Billingslea v. Moore

Decision Date30 November 1853
Docket NumberNo. 54.,54.
CourtGeorgia Supreme Court
PartiesF. A. Billingslea, Adm'r, &c, plaintiff in error . vs. W. B. Moore, Adm'r, &c, defendant in error.

Claim in Taliaferro Superior Court and motion for new trial. Decision by Judge Baxter. February Term, 1853.

The 4th clause of the will of Alexander Norris, dec\'d, was as follows:

"It is also my request, that after the death of my beloved wife, that Francis B. Billingslea has the tract of land whereon I now live, lying west of the road leading from Phillip's bridge to Crawfordsville; also that the said Francis B. Billingslea have the sum of five hundred dollars paid as his fees for doing the business of the within named."

Francis B. Billingslea was appointed executor, but never qualified; and administration, with the will annexed, was granted to W. B. Moore. After the death of Norris' wife, Moore as administrator, advertised the above named tract of land for sale—and a claim thereto was interposed by Billingslea.

Upon the trial of this claim, the Administrator offered to prove the value of the estate of Norris, for the purpose of showing that the five hundred dollars was an inadequate compensation, as fees for the executor named, in order to strengthen the presumption that the devise of the land was a part of the compensation, intended by the Testator. The Court rejected the evidence. The presiding Judge charged the jury as follows: that "Where a legacy is left to a person by will, and the same person is appointed executor of the will, the Law presumes the legacy to be in consideration of the appointment as executor, even where the will is entirely silent as to the consideration of the legacy; and the presumption of Law must prevail, unless there are words in the will to show that the legacy is founded on a different consideration. And further, that where a legacy is given in consideration of such appointment as executor, the legacy must fail, if the person so appointed does not qualify as such within the legal period."

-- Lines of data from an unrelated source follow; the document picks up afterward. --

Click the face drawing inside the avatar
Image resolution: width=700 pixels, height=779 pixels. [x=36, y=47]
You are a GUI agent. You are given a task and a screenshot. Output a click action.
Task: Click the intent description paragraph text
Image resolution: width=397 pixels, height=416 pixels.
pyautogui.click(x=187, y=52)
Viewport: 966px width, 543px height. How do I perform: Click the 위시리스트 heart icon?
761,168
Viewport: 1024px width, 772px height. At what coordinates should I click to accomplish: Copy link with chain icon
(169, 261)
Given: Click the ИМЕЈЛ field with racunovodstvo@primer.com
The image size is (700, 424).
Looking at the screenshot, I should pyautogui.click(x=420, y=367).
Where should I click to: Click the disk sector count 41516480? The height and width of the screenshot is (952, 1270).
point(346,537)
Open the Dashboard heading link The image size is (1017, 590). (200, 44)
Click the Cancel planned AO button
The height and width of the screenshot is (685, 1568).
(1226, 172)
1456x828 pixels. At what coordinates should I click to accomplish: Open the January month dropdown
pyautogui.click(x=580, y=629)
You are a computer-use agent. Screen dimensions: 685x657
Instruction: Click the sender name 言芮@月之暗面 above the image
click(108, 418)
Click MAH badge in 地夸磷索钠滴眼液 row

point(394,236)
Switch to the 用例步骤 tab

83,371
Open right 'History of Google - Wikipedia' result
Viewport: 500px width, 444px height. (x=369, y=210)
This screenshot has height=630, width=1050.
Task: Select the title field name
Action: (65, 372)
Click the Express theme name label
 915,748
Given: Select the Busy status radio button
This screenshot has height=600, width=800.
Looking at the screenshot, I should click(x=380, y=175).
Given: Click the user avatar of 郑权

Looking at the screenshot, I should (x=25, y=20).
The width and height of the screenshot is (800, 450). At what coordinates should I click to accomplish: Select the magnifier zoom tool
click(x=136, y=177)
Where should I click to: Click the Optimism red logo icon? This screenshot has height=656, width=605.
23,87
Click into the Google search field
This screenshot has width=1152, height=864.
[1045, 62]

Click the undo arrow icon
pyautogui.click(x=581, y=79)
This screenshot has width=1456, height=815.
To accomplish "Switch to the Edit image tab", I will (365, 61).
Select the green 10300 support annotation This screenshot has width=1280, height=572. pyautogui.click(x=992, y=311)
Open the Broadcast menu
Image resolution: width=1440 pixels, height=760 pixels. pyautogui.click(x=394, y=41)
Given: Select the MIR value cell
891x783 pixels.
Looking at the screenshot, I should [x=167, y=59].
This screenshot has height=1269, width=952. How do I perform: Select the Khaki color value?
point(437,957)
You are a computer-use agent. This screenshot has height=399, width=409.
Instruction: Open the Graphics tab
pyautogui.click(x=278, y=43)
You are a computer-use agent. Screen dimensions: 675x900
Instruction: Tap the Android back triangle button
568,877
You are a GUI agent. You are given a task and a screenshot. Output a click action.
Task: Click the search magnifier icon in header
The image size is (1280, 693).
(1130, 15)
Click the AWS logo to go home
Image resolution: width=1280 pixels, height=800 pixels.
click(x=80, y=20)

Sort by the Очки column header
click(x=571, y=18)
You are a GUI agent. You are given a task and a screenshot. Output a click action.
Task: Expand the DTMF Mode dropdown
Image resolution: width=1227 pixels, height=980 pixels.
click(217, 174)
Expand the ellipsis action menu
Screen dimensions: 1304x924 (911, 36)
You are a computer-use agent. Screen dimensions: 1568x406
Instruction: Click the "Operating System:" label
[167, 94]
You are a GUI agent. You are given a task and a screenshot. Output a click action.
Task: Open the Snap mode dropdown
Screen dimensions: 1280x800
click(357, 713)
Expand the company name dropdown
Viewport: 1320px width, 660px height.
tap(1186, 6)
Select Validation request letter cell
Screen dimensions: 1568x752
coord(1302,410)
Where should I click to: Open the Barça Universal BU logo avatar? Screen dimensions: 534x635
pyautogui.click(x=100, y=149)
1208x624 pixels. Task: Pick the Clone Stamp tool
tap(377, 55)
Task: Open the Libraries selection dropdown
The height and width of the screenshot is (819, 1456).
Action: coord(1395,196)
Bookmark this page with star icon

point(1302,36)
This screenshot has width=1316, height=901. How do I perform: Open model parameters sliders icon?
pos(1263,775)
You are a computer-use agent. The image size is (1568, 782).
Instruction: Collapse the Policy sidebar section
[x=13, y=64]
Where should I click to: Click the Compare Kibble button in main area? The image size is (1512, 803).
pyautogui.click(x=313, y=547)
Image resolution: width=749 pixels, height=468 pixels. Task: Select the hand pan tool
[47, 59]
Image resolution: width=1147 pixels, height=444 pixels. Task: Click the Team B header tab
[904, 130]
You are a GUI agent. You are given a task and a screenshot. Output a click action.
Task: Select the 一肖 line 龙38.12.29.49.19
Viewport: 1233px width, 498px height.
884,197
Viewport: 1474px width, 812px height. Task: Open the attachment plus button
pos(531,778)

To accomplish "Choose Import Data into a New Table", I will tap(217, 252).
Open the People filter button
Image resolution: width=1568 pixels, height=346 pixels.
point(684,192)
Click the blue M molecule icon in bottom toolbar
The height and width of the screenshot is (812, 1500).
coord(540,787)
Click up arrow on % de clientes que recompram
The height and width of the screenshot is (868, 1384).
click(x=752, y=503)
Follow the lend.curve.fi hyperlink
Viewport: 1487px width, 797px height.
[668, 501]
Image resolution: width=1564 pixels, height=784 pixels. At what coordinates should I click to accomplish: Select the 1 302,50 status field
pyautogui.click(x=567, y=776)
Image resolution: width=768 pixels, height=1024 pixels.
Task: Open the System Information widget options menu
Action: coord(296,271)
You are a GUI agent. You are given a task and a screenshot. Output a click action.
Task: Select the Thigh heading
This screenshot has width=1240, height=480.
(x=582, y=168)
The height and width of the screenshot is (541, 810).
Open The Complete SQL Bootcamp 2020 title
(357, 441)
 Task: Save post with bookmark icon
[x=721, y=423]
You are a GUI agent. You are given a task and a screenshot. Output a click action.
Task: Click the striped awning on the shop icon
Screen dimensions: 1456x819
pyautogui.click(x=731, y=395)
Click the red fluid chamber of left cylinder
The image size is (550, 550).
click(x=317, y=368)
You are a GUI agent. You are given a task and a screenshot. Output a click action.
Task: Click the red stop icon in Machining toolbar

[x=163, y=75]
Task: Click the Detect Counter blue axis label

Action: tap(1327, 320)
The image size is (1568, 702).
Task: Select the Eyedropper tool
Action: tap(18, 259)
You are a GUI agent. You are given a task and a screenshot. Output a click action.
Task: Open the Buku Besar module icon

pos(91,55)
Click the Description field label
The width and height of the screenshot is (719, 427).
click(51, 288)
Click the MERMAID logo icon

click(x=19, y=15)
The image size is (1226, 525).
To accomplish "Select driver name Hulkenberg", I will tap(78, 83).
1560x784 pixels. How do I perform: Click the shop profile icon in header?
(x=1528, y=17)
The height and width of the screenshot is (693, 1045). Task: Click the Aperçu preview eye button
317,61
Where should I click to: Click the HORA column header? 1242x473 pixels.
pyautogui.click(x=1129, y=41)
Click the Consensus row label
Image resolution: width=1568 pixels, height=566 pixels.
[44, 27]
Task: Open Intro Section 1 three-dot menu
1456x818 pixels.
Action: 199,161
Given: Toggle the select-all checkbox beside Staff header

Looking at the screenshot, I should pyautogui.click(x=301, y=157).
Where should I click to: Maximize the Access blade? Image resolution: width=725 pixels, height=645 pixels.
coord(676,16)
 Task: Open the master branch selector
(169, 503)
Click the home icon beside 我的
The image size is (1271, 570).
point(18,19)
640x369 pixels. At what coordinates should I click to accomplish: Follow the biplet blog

The jury returned a verdict for the claimant; whereupon the plaintiff below moved a new trial, on the ground

1st. That the jury found contrary to the charge of the Court.

2d. That the Court erred in rejecting the evidence offered.

A new trial was granted upon both grounds, and this decision is assigned as error.

Gartrell, for plaintiff in error.

L. Stephens, for defendant in error.

By the Court.—Starnes, J., delivering the opinion.

It is the opinion of the Court, that as the record in this case presents the intention of the Testator in the fourth clause of his will contained, the same is not free from ambiguity.

Though from a consideration of the whole will, we incline to think that he designed to devise this tract of land absolutely to the claimant, Billingslea; yet we acknowledge that this inclination is not sufficiently great to take the shape of conviction.

As the case has again to be tried, it may serve the purpose of future elucidation, if we give briefly our reasons for this view of the subject. They are as follows:

1. Nothing appears in the will (or the record) to show claims of consanguinity, affinity, or particular friendship, on the testator, in favor of the claimant. The words of the will are, "It is also my request that Francis B. Billingslea has the land, " &c. He does not call him either relative or friend in this connection.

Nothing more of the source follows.